Re: Scripting OpenOffice?
On Fri, Nov 22, 2002 at 01:59:16PM -0600, John Goerzen wrote:
> Hi,
>
> I'm interested in writing an automated word-to-PostScript converter.
> OpenOffice is well capable of opening Word documents, and of printing to
> PostScript and even comes with some "simple" examples of doing some of this.

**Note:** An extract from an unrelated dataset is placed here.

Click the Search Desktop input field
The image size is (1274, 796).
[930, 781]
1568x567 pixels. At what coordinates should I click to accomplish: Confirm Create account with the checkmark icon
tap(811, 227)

> But I cannot find a way to just tell it from the command line, without
> opening any X windows, to do that sort of thing. Does such a mechanism
> exist?
Openoffice comes with its own component model called UNO
which allows accessing the compononents of a (word)dokument
as programming language objects.
Programming language bindings are available in C++, Java, Starbasic
and Python (see below)
I have seen examples and documentation somwhere on www.openoffice.org
Two of the things I remember to have seen:
* A StarOffice Programmers Tutorial
* some java example that used openoffice as a server
and thereby allowing a client to send a word document and
to receive one transformed to some other format
Both can give an impression of what can be done
I had a look at some of the examples in the debian openoffice build
tree under
/build-tree/oo_1.0.1_src/product/unxlngi4.pro/bin/udk3.0.1/examples
quite some time ago, but had not have the patience to get them to
compile though
Personally I would be most interested in Scripting Openoffice from python
There is some module already that does the job, have a look at
http://polysorbate.org/?work/pyuno
I posted this earlier on this list already (in July 2002)
Getting the C++ examples in the debian build tree to work (as mentioned above)
seems a prerequisite for compiling the pyuno stuff.
Hope this help and that some more people will join in on the scripting efforts.